- Nickname: Center of the Emerald Triangle
- Dinsmore Location in California
- Coordinates: 40°29′30″N 123°36′25″W﻿ / ﻿40.49167°N 123.60694°W
- Country: United States
- State: California
- County: Humboldt
- Elevation: 2,415 ft (736 m)

= Dinsmore, California =

Unincorporated community in California, United States

Dinsmore is an unincorporated community in Humboldt County, California, United States. It is located on the Van Duzen River, at an elevation of 2415 ft. Dinsmore Airport and the Dinsmore Store are located nearby. Also nearby are the Mad River, Ruth and Ruth Reservoir (located in Trinity County).

Dinsmore's economy centered on tourism and logging. The Dinsmore Lodge was a popular summer vacation destination in the early twentieth century; it declined after World War II, but was restored in the early 1970s, when it was being used as low-rent housing for employees of a local Louisiana Pacific Corporation sawmill.

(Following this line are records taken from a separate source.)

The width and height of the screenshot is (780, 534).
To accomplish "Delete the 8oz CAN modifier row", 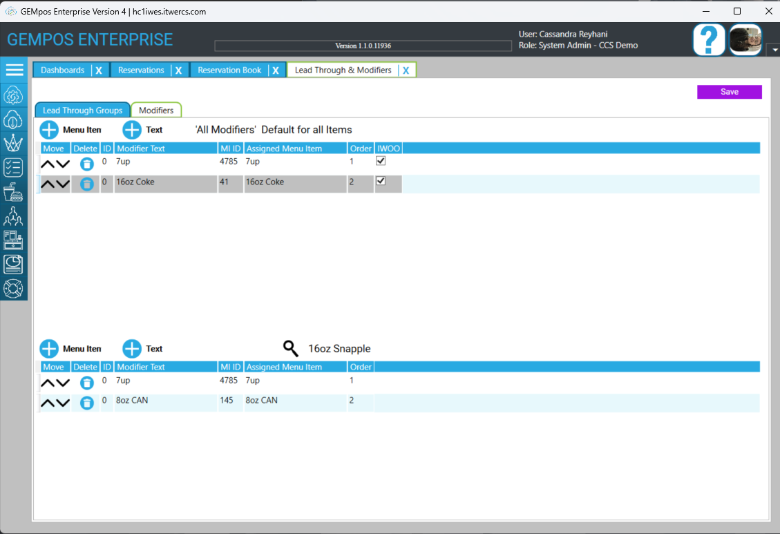I will 86,402.
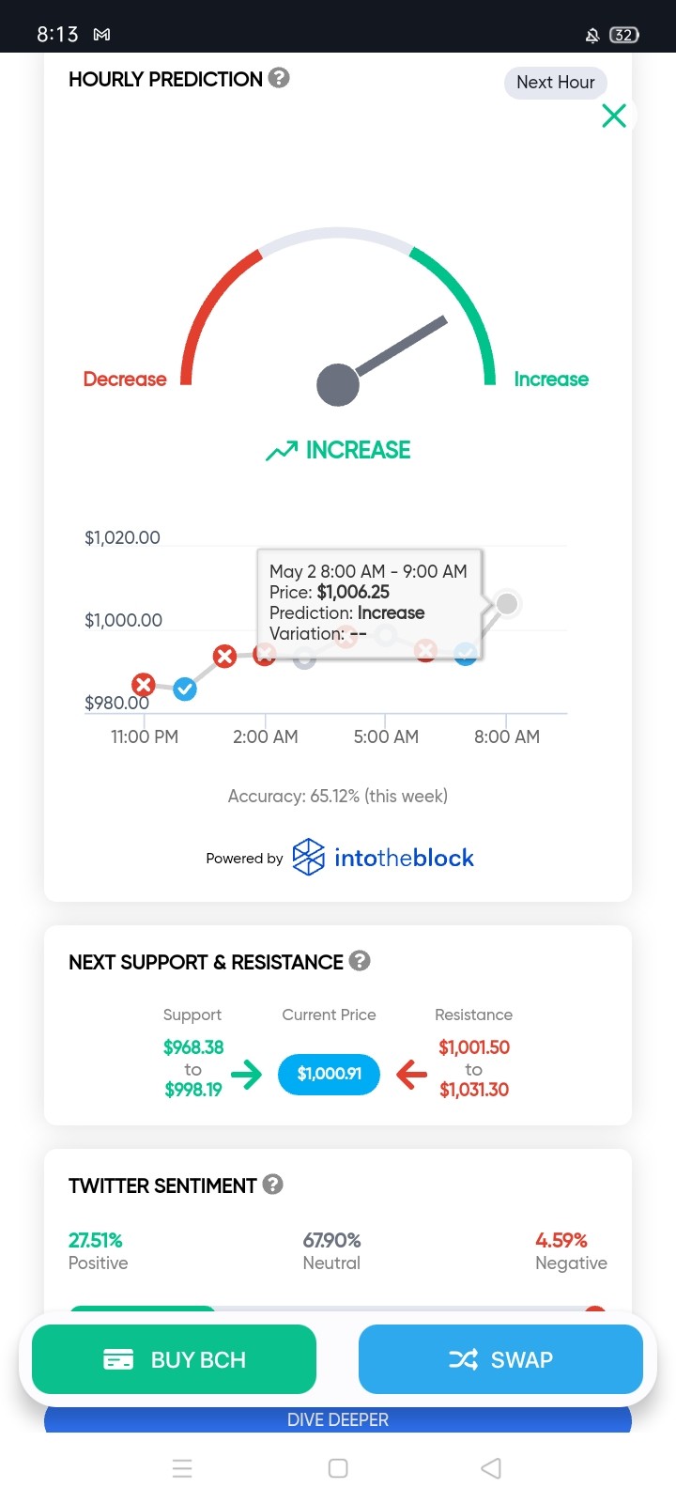Select the red X marker at 11:00 PM
676x1503 pixels.
pyautogui.click(x=144, y=685)
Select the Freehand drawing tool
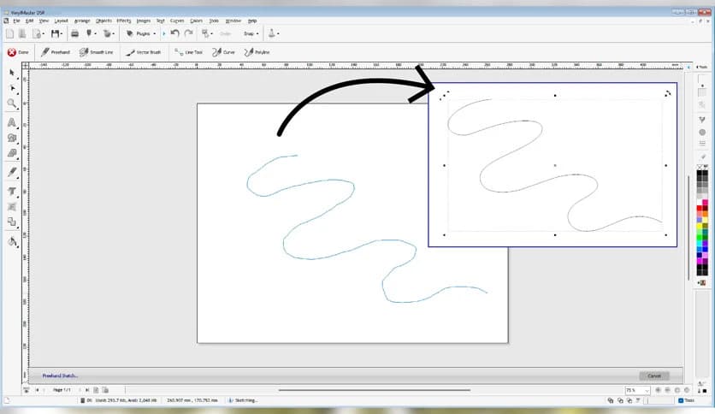This screenshot has width=715, height=414. pos(56,52)
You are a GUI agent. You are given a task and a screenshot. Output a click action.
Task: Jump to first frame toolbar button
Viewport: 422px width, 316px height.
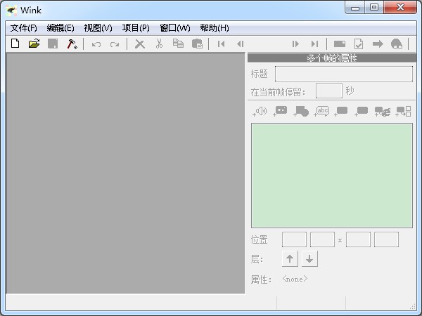click(x=222, y=44)
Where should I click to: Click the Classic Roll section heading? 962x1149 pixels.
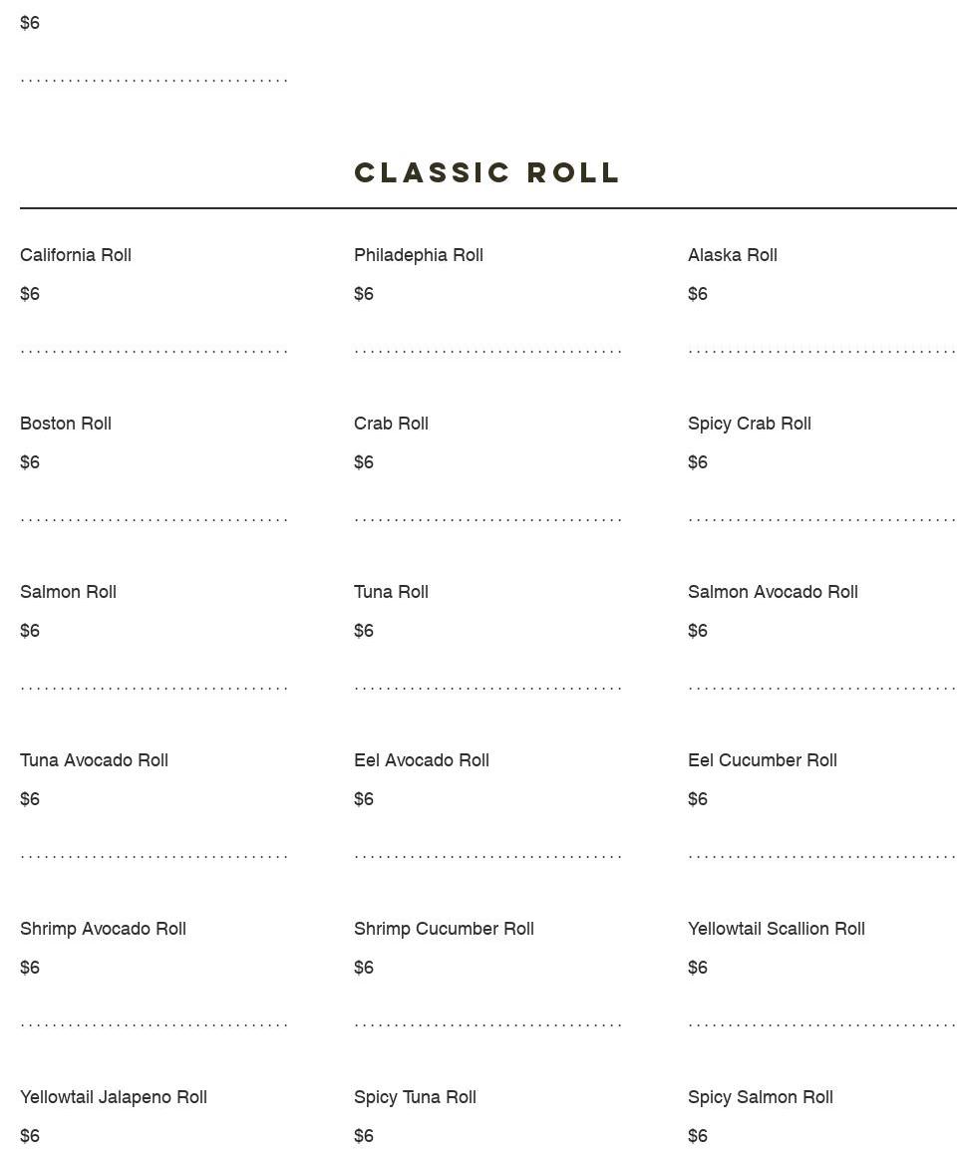pyautogui.click(x=487, y=172)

The company closed its Dinsmore sawmill in 1977, and the community never recovered.

==Climate==
This region experiences warm (but not hot) and dry summers, with no average monthly temperatures above 71.6 °F. According to the Köppen Climate Classification system, Dinsmore has a warm-summer Mediterranean climate, abbreviated "Csb" on climate maps.